So Detective Ralph Anderson makes the call to arrest him. Because Anderson is freaked out by the fact that his own son played Little League, Anderson decides to arrest Maitland in as public and humiliating a way as possible -- during a Little League game, with the stands packed.
A problem soon develops, however, as Maitland's lawyer and his own investigator discover: equally overwhelming evidence shows that Maitland was nowhere near Flint City at the time of the rape and murder.
Does Maitland have an accomplice? Did he try to commit the perfect crime? But if he tried to commit the perfect crime, why did he go out of his way to talk to witnesses before and after the murder while wearing a blood-soaked shirt? Why do the plethora of fingerprints and bloodstains suggest that he went out of his way to leave physical proof of his crime?
So begins The Outsider, Stephen King's new novel.

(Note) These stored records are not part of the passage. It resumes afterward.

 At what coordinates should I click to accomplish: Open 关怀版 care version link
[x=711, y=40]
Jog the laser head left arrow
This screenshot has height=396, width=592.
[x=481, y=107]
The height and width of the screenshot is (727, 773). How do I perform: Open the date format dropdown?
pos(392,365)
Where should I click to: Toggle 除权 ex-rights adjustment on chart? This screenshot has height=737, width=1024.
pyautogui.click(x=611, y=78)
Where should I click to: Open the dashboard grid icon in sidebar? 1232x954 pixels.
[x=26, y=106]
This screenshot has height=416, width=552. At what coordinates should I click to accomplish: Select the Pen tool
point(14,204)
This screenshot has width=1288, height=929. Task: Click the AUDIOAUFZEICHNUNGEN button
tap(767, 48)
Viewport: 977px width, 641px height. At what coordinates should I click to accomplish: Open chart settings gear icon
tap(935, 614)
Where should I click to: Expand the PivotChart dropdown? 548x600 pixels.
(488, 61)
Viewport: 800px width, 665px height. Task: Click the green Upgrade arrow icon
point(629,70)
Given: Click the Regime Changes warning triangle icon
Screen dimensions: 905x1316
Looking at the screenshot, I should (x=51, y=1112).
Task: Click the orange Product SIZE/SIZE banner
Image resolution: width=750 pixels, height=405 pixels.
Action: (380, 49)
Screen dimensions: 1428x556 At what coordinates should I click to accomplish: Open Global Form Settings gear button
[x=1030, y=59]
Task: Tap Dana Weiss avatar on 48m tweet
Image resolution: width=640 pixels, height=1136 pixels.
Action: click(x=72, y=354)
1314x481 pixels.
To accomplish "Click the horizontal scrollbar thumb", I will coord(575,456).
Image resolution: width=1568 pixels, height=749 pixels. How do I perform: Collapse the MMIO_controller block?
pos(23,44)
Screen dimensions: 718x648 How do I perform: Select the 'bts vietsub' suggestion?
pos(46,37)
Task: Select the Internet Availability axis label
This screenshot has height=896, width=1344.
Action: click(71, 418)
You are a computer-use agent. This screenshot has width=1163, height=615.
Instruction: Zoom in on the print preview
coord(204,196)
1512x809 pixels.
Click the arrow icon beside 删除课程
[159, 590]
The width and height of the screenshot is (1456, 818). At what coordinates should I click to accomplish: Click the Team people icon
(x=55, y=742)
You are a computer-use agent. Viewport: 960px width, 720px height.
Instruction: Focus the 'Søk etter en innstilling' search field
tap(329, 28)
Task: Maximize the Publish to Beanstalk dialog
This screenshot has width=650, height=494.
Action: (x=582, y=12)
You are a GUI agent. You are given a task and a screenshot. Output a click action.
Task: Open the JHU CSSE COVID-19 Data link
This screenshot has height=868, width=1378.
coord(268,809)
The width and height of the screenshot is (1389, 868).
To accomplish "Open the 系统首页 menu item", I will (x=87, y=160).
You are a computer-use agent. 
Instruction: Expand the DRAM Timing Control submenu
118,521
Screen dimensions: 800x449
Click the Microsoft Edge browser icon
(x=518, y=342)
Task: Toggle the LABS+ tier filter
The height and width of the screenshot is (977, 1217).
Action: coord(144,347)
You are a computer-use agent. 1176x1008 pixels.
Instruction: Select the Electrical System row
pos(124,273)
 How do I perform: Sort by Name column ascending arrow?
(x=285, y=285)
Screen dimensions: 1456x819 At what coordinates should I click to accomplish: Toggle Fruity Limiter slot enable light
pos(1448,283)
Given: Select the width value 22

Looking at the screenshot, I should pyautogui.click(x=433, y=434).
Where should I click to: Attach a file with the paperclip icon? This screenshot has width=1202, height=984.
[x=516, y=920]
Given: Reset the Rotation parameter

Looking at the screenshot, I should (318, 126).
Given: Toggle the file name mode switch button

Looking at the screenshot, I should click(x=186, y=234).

This one is in many ways like a very detailed X-Files episode. No Mulder and Scully, but halfway through the novel Holly Gibney of King's Bill Hodges Trilogy (Mr. Mercedes, Finders Keepers, and End of Watch) will be called upon to fill the role of an outside investigator with experience when it comes to the paranormal.
For King the novel is pretty tight (it's 500 pages, so yeah, maybe there could be some trimming -- though I really only wished for more, not less). The details of the investigation are ably portrayed. The characterization is superb. It's a mash-up of the supernatural and the police procedural that works really well, perhaps in part because King practiced with End of Watch.
The novel also examines how good police can make catastrophic mistakes, as Ralph Anderson does with that initial public arrest. Anderson is the protagonist here, a good cop faced with something beyond his normal experience. Thankfully, brave, extremely intelligent Holly is there, a most unlikely Van Helsing, but an effective one. Her A/V presentation on what kind of thing they're facing is a miniature masterpiece of horror laced with unlikely comedy that rapidly turns to dread.
There are certainly derivative elements -- there are always in King, a master of synthesis far more than thesis. But the characterization and the pacing keep things going, along with some new (for King) locales. The climax is a dandy, another dark descent made by unlikely heroes in service of the light. Highly recommended.